Here's a link to a pre-print that seems like it holds a pretty promising review of existing studies.
> completely agree with this, let's disprove it and strike it off the list, but the studies that I have read so far don't seem to do a good job of disproving.
That's not how science or research works. The onus is on the ones that are claiming something works to prove it works. So far they have failed. Otherwise one could come up with zillions of alleged treatments that are assumed to work unless someone disproves them.
Anyway, he wrote that in early April. If you read his writings in the next few months he think HCQ doesn't work.
> At least six studies have reported T cell reactivity against SARS-CoV-2 in 20% to 50% of people with no known exposure to the virus.5678910
I suppose if the vaccine trial studies going on now return with anything more than half the infections of the control group (however they want to measure it), we'll have our answer.
It's a moot point. People either have pre-existing immunity or not.
Unless there's a cheap way of checking (read, cheaper and easier than vaccinating), there's no point in worrying about it (for the purposes of individual protection).
Betteridge's law of headlines seems to apply. It's a mistake to assume that public policies, such as lockdowns, are the primary thing that changes human behavior, when mobility data has shown similar patterns in different places regardless of public policy. Natural social distancing, due to fear, by itself will change the replication number, especially since covid spread seems to be driven primarily by superspreading events among the most risky activities.
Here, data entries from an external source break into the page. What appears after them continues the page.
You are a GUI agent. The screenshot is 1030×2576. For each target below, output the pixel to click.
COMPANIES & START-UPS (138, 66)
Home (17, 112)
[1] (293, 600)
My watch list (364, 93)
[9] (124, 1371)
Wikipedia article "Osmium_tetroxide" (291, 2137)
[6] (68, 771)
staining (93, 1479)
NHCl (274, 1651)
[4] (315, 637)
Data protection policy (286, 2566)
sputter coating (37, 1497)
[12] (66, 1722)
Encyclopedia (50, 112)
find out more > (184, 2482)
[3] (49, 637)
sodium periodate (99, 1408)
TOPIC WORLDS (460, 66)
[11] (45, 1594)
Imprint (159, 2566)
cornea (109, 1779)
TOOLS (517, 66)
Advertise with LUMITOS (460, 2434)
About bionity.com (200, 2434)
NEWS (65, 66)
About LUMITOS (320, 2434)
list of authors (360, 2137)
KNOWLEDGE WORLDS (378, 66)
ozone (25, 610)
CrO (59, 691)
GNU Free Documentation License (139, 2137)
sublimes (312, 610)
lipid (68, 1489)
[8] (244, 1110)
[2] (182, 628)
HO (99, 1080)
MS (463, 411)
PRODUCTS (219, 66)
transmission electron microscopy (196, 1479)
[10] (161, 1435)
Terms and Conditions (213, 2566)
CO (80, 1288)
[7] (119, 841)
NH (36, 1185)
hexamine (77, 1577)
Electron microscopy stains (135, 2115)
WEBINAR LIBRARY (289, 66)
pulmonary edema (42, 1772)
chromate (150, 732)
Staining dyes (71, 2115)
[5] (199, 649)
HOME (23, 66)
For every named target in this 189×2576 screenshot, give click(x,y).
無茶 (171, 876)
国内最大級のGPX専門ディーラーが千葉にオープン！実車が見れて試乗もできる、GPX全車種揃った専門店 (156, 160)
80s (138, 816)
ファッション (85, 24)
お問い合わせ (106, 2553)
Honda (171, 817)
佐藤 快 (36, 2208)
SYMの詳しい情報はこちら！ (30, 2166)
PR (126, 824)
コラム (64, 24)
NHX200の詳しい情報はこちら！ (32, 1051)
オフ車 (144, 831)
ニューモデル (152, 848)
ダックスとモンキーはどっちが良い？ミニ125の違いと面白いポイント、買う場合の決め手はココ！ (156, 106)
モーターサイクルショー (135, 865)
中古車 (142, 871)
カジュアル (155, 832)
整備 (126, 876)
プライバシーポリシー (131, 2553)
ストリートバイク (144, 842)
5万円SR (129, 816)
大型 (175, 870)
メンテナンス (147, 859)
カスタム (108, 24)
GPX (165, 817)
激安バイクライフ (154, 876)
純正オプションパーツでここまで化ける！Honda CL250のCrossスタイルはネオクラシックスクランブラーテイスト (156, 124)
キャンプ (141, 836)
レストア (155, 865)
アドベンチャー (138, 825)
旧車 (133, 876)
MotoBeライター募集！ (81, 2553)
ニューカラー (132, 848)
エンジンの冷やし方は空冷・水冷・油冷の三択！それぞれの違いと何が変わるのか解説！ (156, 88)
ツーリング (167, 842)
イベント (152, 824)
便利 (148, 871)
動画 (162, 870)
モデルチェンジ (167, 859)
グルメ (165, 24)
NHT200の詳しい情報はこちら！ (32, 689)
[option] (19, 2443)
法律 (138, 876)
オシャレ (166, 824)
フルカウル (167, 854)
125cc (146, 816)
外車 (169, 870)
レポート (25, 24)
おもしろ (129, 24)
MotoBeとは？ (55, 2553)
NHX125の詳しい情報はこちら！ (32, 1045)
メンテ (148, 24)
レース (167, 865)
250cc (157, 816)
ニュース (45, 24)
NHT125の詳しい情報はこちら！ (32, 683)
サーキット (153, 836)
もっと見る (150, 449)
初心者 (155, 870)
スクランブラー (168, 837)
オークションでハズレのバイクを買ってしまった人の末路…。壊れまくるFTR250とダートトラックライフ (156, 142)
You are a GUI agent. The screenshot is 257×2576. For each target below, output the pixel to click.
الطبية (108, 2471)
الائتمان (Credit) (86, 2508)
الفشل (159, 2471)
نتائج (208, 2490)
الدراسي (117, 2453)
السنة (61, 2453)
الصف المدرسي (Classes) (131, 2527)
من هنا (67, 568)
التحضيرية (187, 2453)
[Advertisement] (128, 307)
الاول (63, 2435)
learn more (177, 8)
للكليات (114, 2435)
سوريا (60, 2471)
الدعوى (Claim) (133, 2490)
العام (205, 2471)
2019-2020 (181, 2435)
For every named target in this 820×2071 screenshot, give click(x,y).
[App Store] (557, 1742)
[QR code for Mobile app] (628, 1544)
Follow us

I'm glad people are researching all the possibilities, but spreading minor hypotheses like this around social media brings out the worst of armchair epidemiology.
-Death data is preferable to new cases in some ways, since it doesn't rely on testing, which ramps up/down from locality to locality and over time.
-To compare deaths from the Spring with deaths recently isn't apples to apples: we know now remdesivir and dexamethasone are helpful treatments, especially the latter, and these may help reduce mortality rate.
-Mortality now may be lower partly due to: if the virus killed off the more vulnerable populations (nursing home) early on, it has less frail individuals to infect now. These communities got ravaged, we had something like 40% of deaths in my area in nursing homes in our 6-week case peak.
-Trying to tease out immunity is very tough as well, early on there were few good tests and their specificity and sensitivity were less well known. At my agency, there were multiple tests we were collating, with different false positive and negative %s, and different reporting times (which all can influence R0, the variable number our behavioral interventions seek to tamp down).
-Comparing different countries is very tricky. Sweden is a favorite example for non-lockdown approach, but there we see it's very tricky to tease out the benefits. On the one hand, they didn't do much better epidemiologically than their neighbors. On the other hand, their economy was surrounded by locked down ones, so that may have tamped down any benefits their non-lockdown would've garnered due to neighbors' activities. Did it pay off? The verdict is still out, IMO.
Things are very complex in infectious diseases epidemiology. It's extremely hard to know anything for certain with this virus, it's behavioral tangled up with comorbidity with genetics and demographics and evolving treatment and viral dosage and strain of virus...it will take a few years of unpacking the mountains of data before we truly have a grasp of what happened here.